Christopher Dale Guidry
March 12, 1964 - February 25, 2014
Our family has been going through some difficult times. My youngest, Chris, passed away on February 25, this year. It has been a trying time for all of us but we have some beautiful memories of his time with us.
On March 12, 1964 a nurse put a little brown boy next to his mother on a hospital bed. I still see him nestled up to her and that image will always be in my mind.
Like Dr. Dolittle of the children's books and movie, Chris was what I call an animal whisperer. At some level, he seemed to be able to communicate with them. My first memory of that affinity for animals of any kind was that of him having to spend a week in the hospital because, at age 10, he picked up a ground rattler that bit him on a finger. He came close to losing that finger but, eventually, it healed. As a young teen, he had a turtle pen behind the garage. He would have 4 or 5 turtles in that enclosure, feed and water them for a week or so and then release them back into the wild. He loved any kind of animal, from reptiles to foxes. He seemed to be in his element when he was in the woods with his brother Mark.

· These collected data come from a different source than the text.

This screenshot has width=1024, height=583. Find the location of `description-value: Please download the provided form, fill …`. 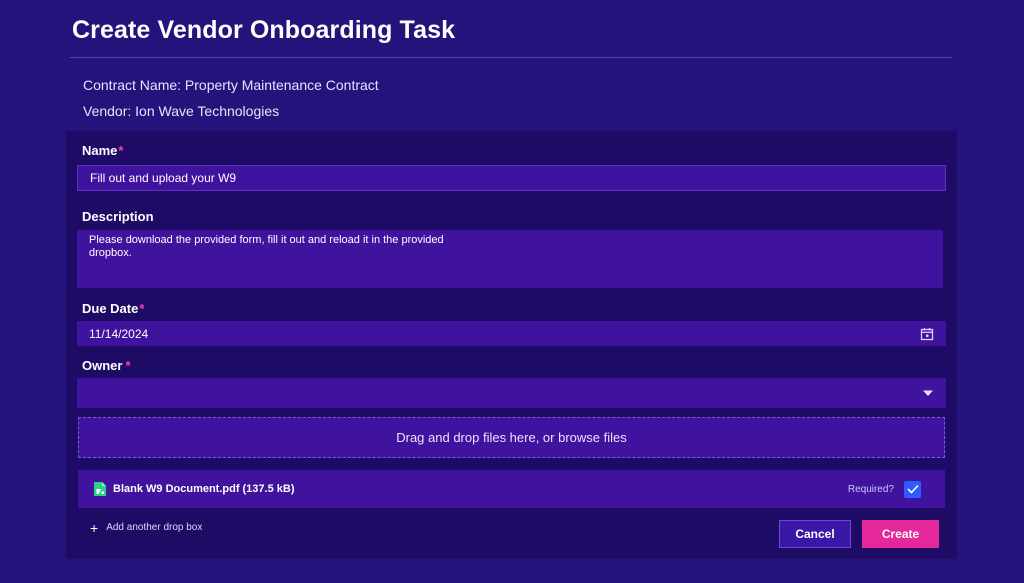

description-value: Please download the provided form, fill … is located at coordinates (266, 246).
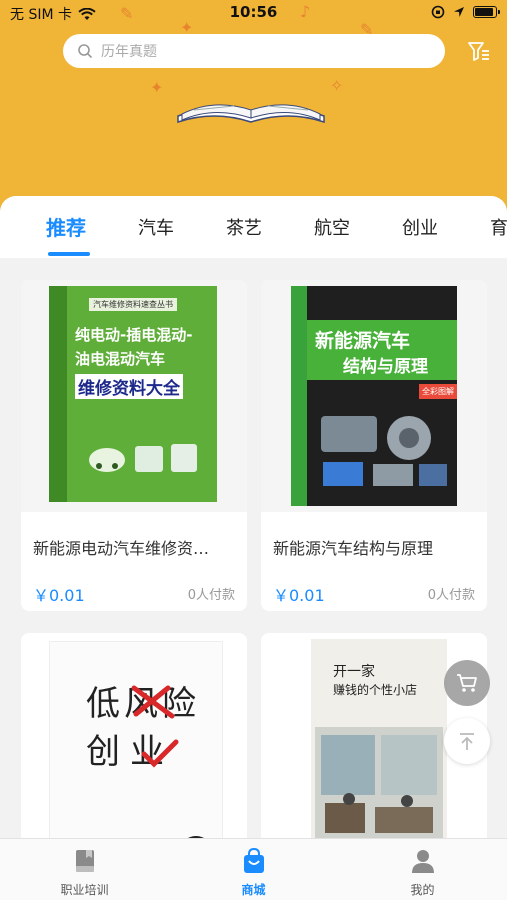 This screenshot has width=507, height=900. I want to click on book-title-line: 油电混动汽车, so click(120, 359).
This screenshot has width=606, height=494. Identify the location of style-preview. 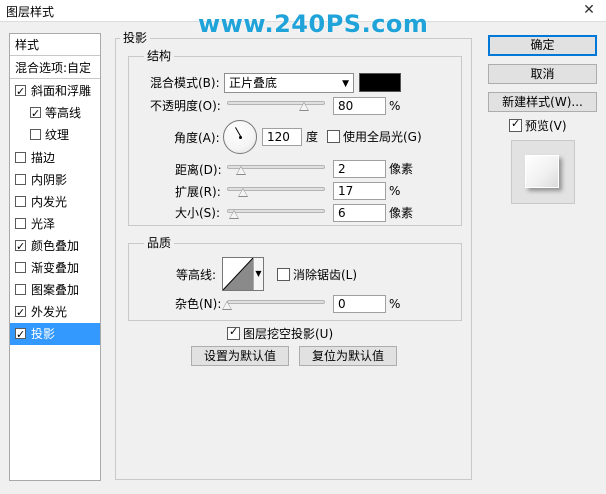
(543, 172).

On January 9 of this year we first learned that he might have cancer. By January 13, we learned that it had already spread from his lungs to his brain, an adrenal gland, his bones and lymph nodes. It was already too late. He was put on hospice and sent home. Earlier, on January 6, he was still at work and it seems like it traveled so fast that, before we knew it, we were on a death watch.
He passed on February 25th. Many of my family said, before it happened, that it was going to happen on that date, that he was waiting until then to die. February 25 was the date that, 23 years earlier, his mother had died. It's uncanny how that happens but it seems to be a real phenomenon that, somehow, a person, knowingly or not, waits until a certain date that is important to them and then passes.
I was privileged to have him in my life for almost 50 years but no child should have to go before a parent. As any parent would, I would have traded places with him in a heartbeat but it was not to be.
And so we have to endure the unendurable.